On January 15, 2022, the Hunga-Tonga volcano, located in the Pacific Ocean, erupted causing one of the largest volcanic events in recent history. “The volcanic explosion caused the Earth to vibrate at very low frequencies, resonating for about eight hours,” Diaz explains. This record of low-frequency resonant signals, clarifies the researcher, had only been previously detected after the eruptions of Pinatubo (Philippines, 1991) and El Chichón (Mexico, 1982).
The 2022 Hunga-Tonga eruption stimulated low-frequency and long-lasting coupling between the atmosphere and the solid Earth which likely resulted from the excitation of Earth's normal modes.@JDiazCusi @GEO3BCN_CSIC https://t.co/XW7jDpCKBp pic.twitter.com/gt5XsMrJOD— Communications Earth & Environment (@CommsEarth) November 18, 2022
In this new article, published in the journal Communications Earth & Environment from the Nature group, Díaz focuses on the temporal evolution of the eruptive process, the propagation of atmospheric waves around the Earth, and long-duration, low-frequency seismic signals around the world after the main event.
The atmospheric waves circled the Earth twice
According to the GEO3BCN-CSIC scientist, it is the first time that the passage of atmospheric waves has been recorded with seismometers for such a long time. “The pressure wave was so powerful that, even after going around the Earth twice, it still manages to vibrate the ground and be detected by a seismometer,” he poits out. Seismic networks identified the passage of this wave up to five times over three and a half days.
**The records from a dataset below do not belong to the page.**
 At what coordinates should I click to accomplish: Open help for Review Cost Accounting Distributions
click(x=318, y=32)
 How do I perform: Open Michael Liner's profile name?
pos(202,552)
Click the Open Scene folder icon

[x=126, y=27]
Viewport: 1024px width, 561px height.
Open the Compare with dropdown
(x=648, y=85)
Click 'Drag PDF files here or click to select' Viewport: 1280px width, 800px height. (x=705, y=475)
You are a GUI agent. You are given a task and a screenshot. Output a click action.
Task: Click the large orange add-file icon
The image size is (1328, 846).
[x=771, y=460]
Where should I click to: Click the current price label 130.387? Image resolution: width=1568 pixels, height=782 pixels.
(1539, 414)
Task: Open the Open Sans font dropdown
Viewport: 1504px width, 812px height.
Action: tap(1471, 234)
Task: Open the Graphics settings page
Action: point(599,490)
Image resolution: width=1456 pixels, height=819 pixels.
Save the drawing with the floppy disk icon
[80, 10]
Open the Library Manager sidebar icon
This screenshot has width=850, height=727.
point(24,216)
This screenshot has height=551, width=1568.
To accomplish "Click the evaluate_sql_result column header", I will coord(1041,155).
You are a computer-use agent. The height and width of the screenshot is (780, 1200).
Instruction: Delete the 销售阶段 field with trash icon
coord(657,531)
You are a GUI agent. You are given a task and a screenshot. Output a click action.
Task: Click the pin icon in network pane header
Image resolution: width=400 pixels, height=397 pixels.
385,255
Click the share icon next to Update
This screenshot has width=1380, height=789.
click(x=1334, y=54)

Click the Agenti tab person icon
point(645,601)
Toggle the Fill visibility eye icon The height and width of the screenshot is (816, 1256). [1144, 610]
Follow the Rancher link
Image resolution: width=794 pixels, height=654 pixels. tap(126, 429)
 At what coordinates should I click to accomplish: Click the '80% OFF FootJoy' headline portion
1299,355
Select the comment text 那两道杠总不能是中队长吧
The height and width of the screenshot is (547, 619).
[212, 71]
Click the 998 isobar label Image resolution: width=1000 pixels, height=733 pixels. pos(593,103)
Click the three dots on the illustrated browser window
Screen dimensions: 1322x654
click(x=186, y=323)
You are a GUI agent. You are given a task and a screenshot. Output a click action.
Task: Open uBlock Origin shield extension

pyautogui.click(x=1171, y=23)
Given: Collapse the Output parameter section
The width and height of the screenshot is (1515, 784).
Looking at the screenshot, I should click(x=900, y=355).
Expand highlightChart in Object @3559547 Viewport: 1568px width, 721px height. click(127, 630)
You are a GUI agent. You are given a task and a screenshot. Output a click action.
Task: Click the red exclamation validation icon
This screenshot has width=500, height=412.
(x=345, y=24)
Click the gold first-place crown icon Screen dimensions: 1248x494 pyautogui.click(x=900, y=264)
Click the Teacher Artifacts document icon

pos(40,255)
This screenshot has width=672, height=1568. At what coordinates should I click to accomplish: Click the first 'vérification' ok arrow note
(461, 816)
“The work is further proof that seismometers not only allow for the detection of earthquakes, but that they can be useful for detecting other types of signals,” states the scientist from Geosciences Barcelona.
The variation in atmospheric pressure generated by this explosion spread throughout the planet, producing variations that were detected by various types of sensors. “To carry out the work, seismic data has been collected from the main networks worldwide, as well as stations of the networks of the Institut Cartogràfic i Geològic de Catalunya and the National Geographic Institute,” Diaz claims.